Figure 4. (a) Potential and nominal stress (equivalent to residual stress in the deposited film) vs. time for the first cycle; (b)-(e) Stress evolution during lithiation/delithiation half-cycles within different potential ranges.

It is known that actual Li intercalation primarily occurs below ~0.25 V, where a rapid change in compressive stress is observed from the potential data. Once the potential reaches about 1.0 V, a protective SEI layer forms, almost completely suppressing solvent-cointercalation. Figures 4b-e summarize the stress contributions measured within different voltage ranges during the 1st and 2nd cycle lithiation and delithiation processes. The authors indicate that most of the compressive stress during the lithiation half-cycle occurs below 0.25 V, corresponding to actual Li-ion intercalation. In the initial cycles, this voltage range is also accompanied by ongoing SEI formation, which explains the small amount of irreversible compressive stress still observed after the second cycle. Any stress at higher potentials (>0.25 V) during the first cycle is directly linked to SEI formation or potentially solvent-cointercalation.

Figure 5. (a) Stress change during the first lithiation half-cycle; (b) Stress change during the second lithiation half-cycle; (c) Stress change during the first lithiation half-cycle for Al₂O₃-coated CVD C film.

Stress changes are attributed to: Figure 5a: Li intercalation + SEI formation + solvent-cointercalation; Figure 5b: Li intercalation + slow, continued passivating SEI formation; Figure 5c: Actual Li intercalation into graphite (SEI formation blocked by Al₂O₃ coating). This further confirms that the primary source of irreversible stress is SEI formation.

Figure 6. (a) Schematic of SEI film formation on the thin-film graphite electrode and accompanying stress; (b) Expected behavior within a graphite particle and the surrounding SEI layer.

7. Quantitative Relationships: Irreversible vs. Reversible Stress in Early Cycling

Key quantitative outcomes reported in the original study include:

• The cumulative irreversible stress during the initial cycles was roughly two times larger than the reversible stress component caused by lithiation/delithiation strains.

• After the first few cycles (≈2–20 half cycles), the irreversible stress magnitude declines substantially and the stress response approaches full reversibility.
  These values indicate that the mechanical impact of early SEI formation is both large and primarily confined to a near-surface region of the graphite electrodes.

8. Practical Implications For electrode Design and Testing Protocols

For engineers and scientists testing graphite electrodes or developing negative electrodes for lithium-metal systems, the results suggest several practice-oriented recommendations:

• Measure in-situ stress during the first cycles. Early irreversible stress is a sensitive proxy for SEI formation and solvent-co-intercalation risk.

• Consider ultrathin surface coatings (e.g., ALD Al₂O₃) to separate SEI-related surface mechanics from bulk intercalation mechanics during diagnosis.

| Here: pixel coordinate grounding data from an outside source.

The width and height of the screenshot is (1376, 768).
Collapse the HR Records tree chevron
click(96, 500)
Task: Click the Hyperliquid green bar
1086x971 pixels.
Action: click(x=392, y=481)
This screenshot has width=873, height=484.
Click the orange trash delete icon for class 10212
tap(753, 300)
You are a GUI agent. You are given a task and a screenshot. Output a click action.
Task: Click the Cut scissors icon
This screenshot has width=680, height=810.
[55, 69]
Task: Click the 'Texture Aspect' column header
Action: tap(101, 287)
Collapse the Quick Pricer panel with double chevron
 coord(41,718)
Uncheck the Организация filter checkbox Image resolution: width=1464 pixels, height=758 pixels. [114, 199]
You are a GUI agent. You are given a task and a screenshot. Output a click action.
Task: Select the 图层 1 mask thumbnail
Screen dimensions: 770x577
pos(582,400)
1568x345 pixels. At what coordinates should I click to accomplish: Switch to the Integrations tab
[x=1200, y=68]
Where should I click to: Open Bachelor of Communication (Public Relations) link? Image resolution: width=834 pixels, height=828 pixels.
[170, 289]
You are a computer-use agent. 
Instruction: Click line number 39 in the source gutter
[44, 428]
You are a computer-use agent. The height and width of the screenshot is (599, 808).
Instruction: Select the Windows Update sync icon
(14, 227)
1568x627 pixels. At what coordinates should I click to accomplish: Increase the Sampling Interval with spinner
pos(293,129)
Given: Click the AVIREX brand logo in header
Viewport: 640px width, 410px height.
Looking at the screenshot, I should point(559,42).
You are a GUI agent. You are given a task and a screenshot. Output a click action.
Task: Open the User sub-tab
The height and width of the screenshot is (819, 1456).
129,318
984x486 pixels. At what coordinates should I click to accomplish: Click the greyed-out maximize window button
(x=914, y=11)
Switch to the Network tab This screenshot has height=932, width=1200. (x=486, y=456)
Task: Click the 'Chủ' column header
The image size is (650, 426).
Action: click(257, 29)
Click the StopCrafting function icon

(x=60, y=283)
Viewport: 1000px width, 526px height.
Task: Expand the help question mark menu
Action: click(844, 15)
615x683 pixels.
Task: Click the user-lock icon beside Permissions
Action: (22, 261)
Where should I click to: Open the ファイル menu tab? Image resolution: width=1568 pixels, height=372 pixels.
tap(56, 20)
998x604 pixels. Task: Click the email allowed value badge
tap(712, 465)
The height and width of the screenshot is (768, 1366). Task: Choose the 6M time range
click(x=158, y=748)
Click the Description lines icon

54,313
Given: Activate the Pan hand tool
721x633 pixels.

• When scaling from thin films to composite electrodes, recognize that surface processes (SEI, binder/solvent interactions) can dominate early mechanical degradation even when the active layer is relatively thin.
  These steps help translate mechanistic lab findings into actionable design and qualification criteria for practical electrodes.

9. Summary

This in-situ optical curvature study demonstrates that the largest mechanical penalty for thin-film graphite electrodes occurs during the earliest cycles and originates from near-surface chemical processes—primarily SEI formation and any solvent-assisted co-intercalation. After the initial conditioning cycles, the mechanical response becomes largely reversible. These insights inform both fundamental interfacial studies and practical electrode engineering for graphite electrodes in lithium-ion and lithium-metal testing platforms.

10. References

Mukhopadhyay A, Tokranov A, Xiao X, et al. Stress development due to surface processes in graphite electrodes for Li-ion batteries: A first report[J]. Electrochimica Acta, 2012, 66(none):28-37.